O disco de 12 faixas Negra Ópera tem regravações e três inéditas, com a participação do rapper Will Kevin, Preto Ferreira (filho do Martinho), Mart’nália (filha), Chico César e Renato Teixeira.

Sobre Teixeira, para quem pode achar estranho, eles são amigos de longa data e se encontraram pela primeira vez em 1967 num festival de música em São Paulo. Eles gravaram no álbum A Serra do Rola Moça, poema de Mário de Andrade musicado por Martinho da Vila.

“A minha gravação original ficou muito balançada. Queria que ela ficasse mais dramática. Aí falei com Renato, pedi pra ele fazer o arranjo e tal. Aí ele fez aquela coisa mais miúda e ficou maneiro”, diz.

As três inéditas são Diacuí, Dois de Ouro e Exu das Sete. Diacuí foi composta há bastante tempo por Martinho. Era um samba de quadra que ele havia feito na escola de samba a que pertencia, Aprendizes da Boca do Mato. Na gravação no disco ficou mais séria, com tom de samba tradicional.

Diacuí é uma história verdadeira. Um dos irmãos indigenistas Villas-Bôas se apaixonou por uma índia, trouxe-a para o Rio de Janeiro, casaram-se, depois ele a engravidou e acharam por bem que ela tivesse a criança na tribo. Mas ela veio a falecer durante o parto.

A história foi amplamente tratada na época, segundo o músico, e sensibilizou bastante as pessoas. “Eu vi o Villas-Bôas falando da Diacuí e fiz a música em cima disso”, conta.

Dois de Ouro é uma capoeira e referencia um personagem que Martinho conheceu na Bahia.

A terceira inédita é Exu das Sete. “O Exu era visto de uma maneira errada. Comparavam com o demônio. E o Exu é correspondente ao anjo da guarda na religião católica. Cada um tem um Exu. O meu é o Sete Encruzilhada. Aí fiz uma música para ele”, explica.

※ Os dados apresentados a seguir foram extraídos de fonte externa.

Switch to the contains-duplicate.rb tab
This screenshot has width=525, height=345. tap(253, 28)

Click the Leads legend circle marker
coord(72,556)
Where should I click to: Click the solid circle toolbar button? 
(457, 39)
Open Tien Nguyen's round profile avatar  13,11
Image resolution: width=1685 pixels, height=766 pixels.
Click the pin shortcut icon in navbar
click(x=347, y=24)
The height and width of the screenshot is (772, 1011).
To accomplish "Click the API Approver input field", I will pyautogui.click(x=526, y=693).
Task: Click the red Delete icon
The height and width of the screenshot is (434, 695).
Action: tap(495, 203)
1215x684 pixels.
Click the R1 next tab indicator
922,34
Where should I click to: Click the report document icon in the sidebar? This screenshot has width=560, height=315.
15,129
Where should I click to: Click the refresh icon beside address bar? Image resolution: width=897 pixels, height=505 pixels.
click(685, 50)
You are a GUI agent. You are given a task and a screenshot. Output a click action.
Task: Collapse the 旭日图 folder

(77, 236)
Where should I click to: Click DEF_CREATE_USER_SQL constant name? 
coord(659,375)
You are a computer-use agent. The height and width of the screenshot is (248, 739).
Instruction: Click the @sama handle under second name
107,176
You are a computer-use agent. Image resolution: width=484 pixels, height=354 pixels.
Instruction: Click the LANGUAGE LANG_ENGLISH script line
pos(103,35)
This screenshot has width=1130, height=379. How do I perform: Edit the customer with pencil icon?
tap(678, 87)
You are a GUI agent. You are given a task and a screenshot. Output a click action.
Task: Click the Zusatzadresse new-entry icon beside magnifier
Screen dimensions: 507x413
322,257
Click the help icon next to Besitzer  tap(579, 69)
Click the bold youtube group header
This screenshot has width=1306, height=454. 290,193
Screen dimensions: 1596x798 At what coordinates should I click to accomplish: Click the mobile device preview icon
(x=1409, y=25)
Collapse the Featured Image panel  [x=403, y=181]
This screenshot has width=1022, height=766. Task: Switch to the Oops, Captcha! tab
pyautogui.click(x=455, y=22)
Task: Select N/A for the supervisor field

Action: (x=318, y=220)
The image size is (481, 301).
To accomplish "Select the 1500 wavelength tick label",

Há regravações no álbum, como o belíssimo samba-enredo de 1969 Heróis da Liberdade (Mano Décio da Viola, Manoel Ferreira e Silas de Oliveira). “Esse samba é impressionante. Ele foi feito numa época complicada do Brasil e cantou os heróis da liberdade. História do negro, sofrimento”, lembra Martinho. “A censura não atuava nas escolas de samba e depois desse samba passou a atuar, a proibir alguns.”

Outras regravações de destaque são Malvadeza Durão e Acender as Velas, de Zé Ketti, Linda Madalena, do próprio Martinho, e Iracema, de Adoniran Barbosa.

Martinho da Vila lança o disco em São Paulo neste final de semana e no Rio de Janeiro no próximo. Depois, segue em turnê pela Europa, obviamente passando por Portugal, onde é tão conhecido quanto no Brasil.

Ele conta que certa vez chegou a Portugal e percebeu que havia perdido o passaporte. O setor de imigração português contatou o então cônsul brasileiro e o liberou de ir até o consulado para providenciar um passaporte, com a condição de retornar à imigração para o devido registro de entrada no país.

“Eu sou mais um brasileiro como qualquer um. Que as pessoas leiam bastante. Quem lê muito, aprende muito. Tem gente formada, com pouca cultura geral, que só lê aquelas coisas inerentes à sua função. Leiam qualquer coisa”, sugere o músico, que virou personalidade da cultura brasileira também por endereçar sua arte à literatura – aliás, Martinho lançou um livro recente que conta a história de sua família.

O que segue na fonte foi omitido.